The earthquake caused movement that further under-pressured the dyke intrusion, and this explains why so little lava has come out compared to what has been sucked into the expanding cavity of the dyke.
So, here is a ground rule of fluid dynamics. A highly pressurized dyke will squirt out more lava when it erupts, than an under-pressurized dyke.
This might seem like a good thing to the people living around the Leilani Estate where miniature vents have cropped out. Because if there had been more pressure most, if not all, of the area would have rapidly been inundated by the first vent to open.
As it is now the pressure is not high enough to keep the vents open more than a few hours, and the amounts that flow out are miniscule.
That being said, even a miniscule amount of very hot lava entering your house is not a good thing. I am not at all making light of the plight of the Leilani residents.
But, in the end, if more lava had poured out it would have been better. Because the rapidly intruding magma is once again increasing the tectonic strain, further increasing the risk for another larger earthquake.
Now, before any ambulatory English tabloid reads this and think that I am writing that the entire side will fall off tomorrow, then you are wrong as usual. What I am is that the risk is increasing that the side might slump yet another few meters.
Back to the narrative. As the lava was sucked out from Puu O’o, both the small lava lake there and the main vent emptied out, then the shallow magma chamber was vacated and Puu O’o became a very small subsidence caldera in a few minor puffs of ash as the roof caved in.
After that the lava started to be sucked out of the lava lake in Overlook Vent at Halema’uma’u. Now we are ready to discuss what will happen, now that we know what has happened.
In the near future
In the beginning I wrote that the watertable is 615 metres below the highest point of the caldera wall. But to really understand that reference we have to go back to 1924. That year another lava lake at Halema’uma’u Crater was sucked away before earthquakes started at Puna. Same thing, but reverse order of events.
As the lava level hit the 615 metres mark the water interacted explosively with the lava and phreatoplinian detonations followed. The largest detonation created a column that was 7000 meters high.
In the end the vent that held the lava lake was destroyed completely.
In this case it means that phreatic to phreatoplinian detonations will start somewhere between today Friday and Tuesday latest, unless the lava level starts to rise again. The most likely moment for onset is on Sunday at 10.14 CET.
Prior to that explosions caused by rockfall from the cooling vent walls are probable, these rockfalls are expected to continue during the phreatoplinian phase. The current Overlook Vent is likely to be completely destroyed during this phase.
If the lava continues to withdraw to greater depth, subsidence inside Halema’uma’u Crater will occur, or even subsidence of the general caldera. The subsidence will most likely not occur through blocking of the roof, instead it will be as piston driven subsidence.

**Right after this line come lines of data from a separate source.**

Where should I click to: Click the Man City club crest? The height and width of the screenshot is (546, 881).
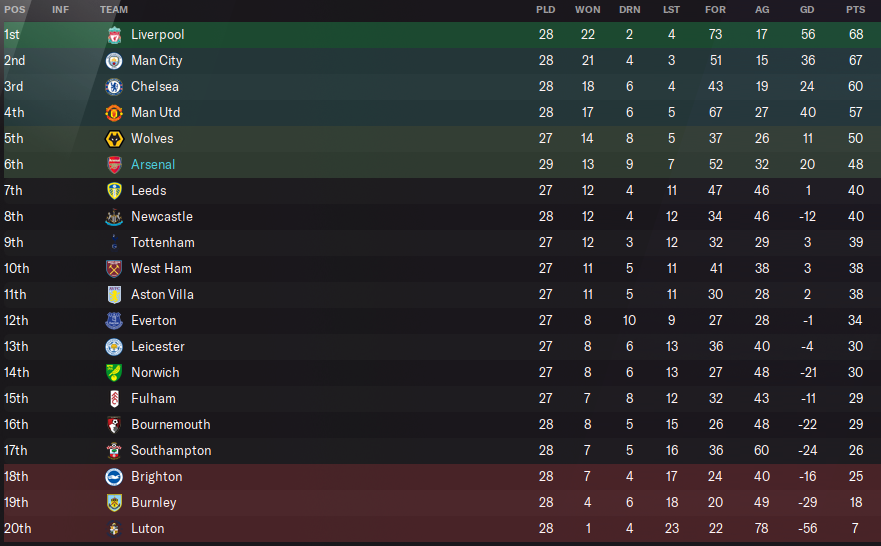pos(114,61)
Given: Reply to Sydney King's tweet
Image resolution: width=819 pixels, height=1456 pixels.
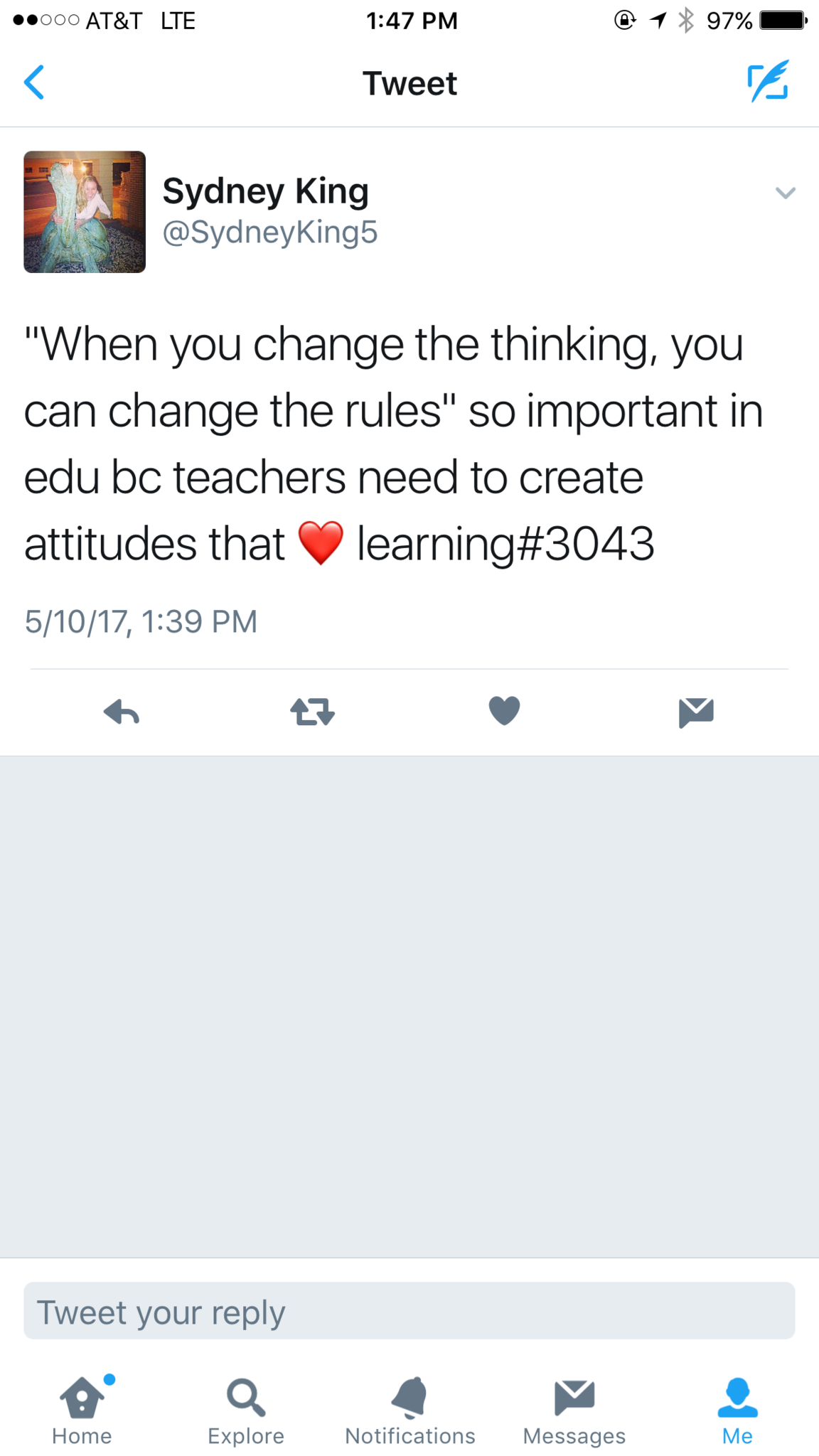Looking at the screenshot, I should [x=122, y=712].
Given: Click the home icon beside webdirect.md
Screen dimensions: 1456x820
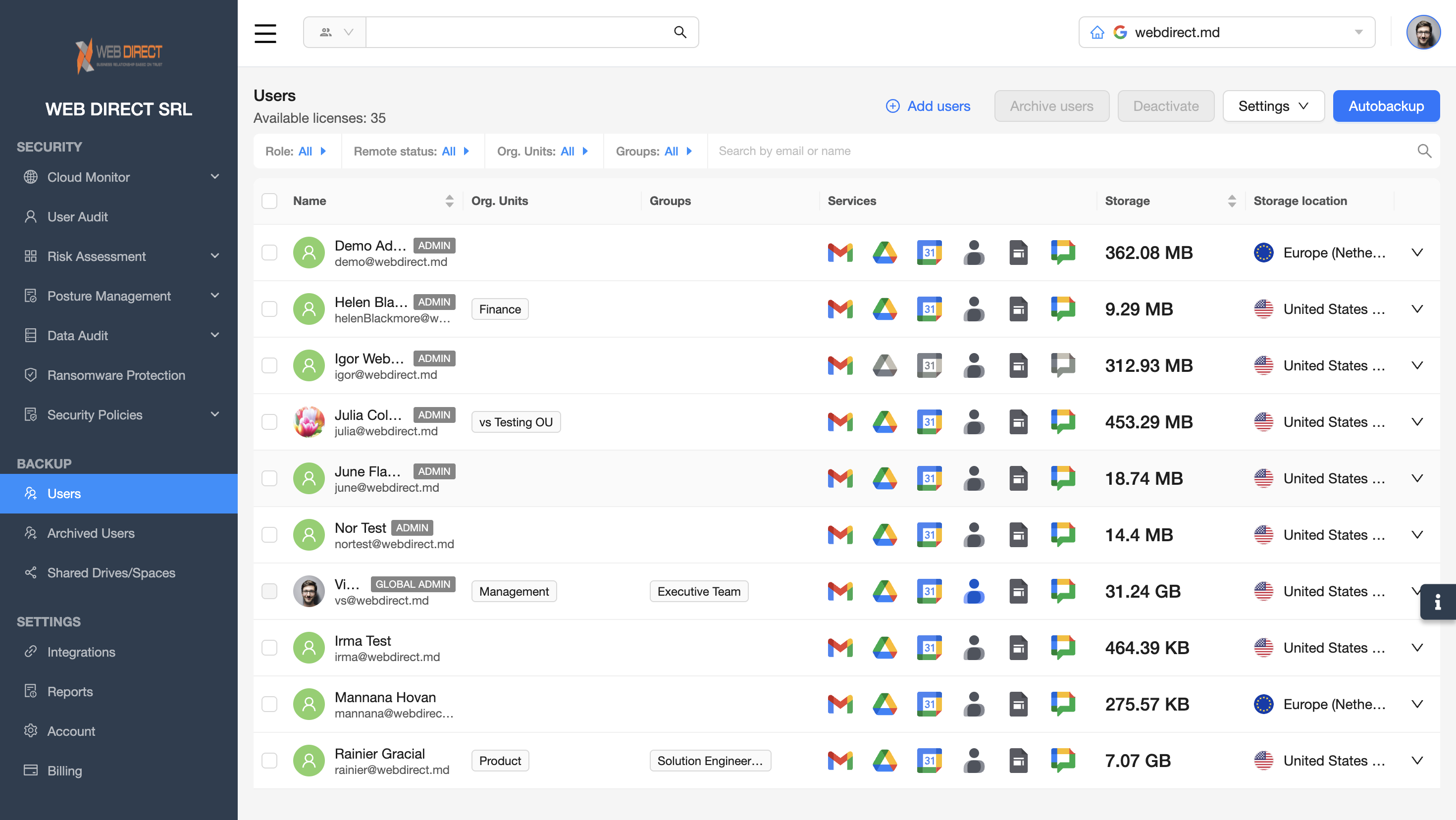Looking at the screenshot, I should pyautogui.click(x=1096, y=33).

If this happens lava flows are likely to increase anywhere from western Leilani up to, and including, Puna. There is also the potential for another large earthquake, depending on how much of the pressure that is alleviated by out-pouring of lava.
But, in the end this is likely to lead to the end of the Kilauea eruption, at least for a short while. The changes in the volcano is just to big. Question is more for how long the eruption will continue, and how many months the interlude will be.
Whatever you do, do not think that breaking the law and going down into the caldera is a clever idea. If there is a phreatoplinian eruption you will be dead if you are on the caldera floor. Heed the warnings of the local authorities at all time. Staying away completely from the area around the caldera is best. Remember that all of Hawai’i Volcanic National Park is closed for general population. Being pancaked by a bus sized stone that has been lofted, is over-rated.